# PROBLEM TO SOLVE
In the records below, which lines include "onze"? Copy them.

# EXCERPTED DATA
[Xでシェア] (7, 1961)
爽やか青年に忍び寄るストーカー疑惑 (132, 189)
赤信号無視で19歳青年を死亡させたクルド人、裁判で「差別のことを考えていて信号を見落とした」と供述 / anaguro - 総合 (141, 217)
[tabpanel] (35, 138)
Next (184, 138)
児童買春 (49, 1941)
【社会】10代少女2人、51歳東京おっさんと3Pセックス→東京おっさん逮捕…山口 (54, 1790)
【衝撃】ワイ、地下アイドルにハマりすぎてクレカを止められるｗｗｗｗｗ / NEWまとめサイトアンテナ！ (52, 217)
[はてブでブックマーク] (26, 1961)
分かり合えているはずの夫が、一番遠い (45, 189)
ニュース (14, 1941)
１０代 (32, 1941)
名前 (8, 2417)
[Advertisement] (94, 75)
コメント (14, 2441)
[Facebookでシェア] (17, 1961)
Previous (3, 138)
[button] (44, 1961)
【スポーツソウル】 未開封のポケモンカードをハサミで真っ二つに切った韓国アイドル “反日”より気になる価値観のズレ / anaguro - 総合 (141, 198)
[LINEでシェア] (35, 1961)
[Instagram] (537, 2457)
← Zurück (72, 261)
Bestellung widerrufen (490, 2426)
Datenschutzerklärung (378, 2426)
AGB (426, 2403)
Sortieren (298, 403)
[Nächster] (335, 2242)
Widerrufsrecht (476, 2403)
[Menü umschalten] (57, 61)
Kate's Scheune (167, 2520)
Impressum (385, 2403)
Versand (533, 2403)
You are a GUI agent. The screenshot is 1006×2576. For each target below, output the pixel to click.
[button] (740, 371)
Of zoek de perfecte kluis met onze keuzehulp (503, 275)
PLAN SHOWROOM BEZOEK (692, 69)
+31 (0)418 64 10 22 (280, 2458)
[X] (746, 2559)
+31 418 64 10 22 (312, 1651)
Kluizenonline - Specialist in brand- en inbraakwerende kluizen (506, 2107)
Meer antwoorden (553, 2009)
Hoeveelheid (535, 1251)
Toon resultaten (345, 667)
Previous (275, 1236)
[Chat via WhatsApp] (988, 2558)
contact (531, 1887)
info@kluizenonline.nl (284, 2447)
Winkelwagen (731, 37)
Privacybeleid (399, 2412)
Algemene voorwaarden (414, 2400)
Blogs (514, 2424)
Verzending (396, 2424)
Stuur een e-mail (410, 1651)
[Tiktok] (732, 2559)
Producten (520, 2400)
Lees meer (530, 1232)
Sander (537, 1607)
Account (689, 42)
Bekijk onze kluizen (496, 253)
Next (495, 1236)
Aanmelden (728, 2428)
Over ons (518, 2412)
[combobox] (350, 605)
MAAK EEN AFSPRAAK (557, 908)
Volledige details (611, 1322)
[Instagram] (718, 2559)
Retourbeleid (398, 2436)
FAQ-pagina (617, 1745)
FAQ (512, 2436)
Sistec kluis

# TASK SOLUTION
Of zoek de perfecte kluis met onze keuzehulp (503, 275)
Bekijk onze kluizen (496, 253)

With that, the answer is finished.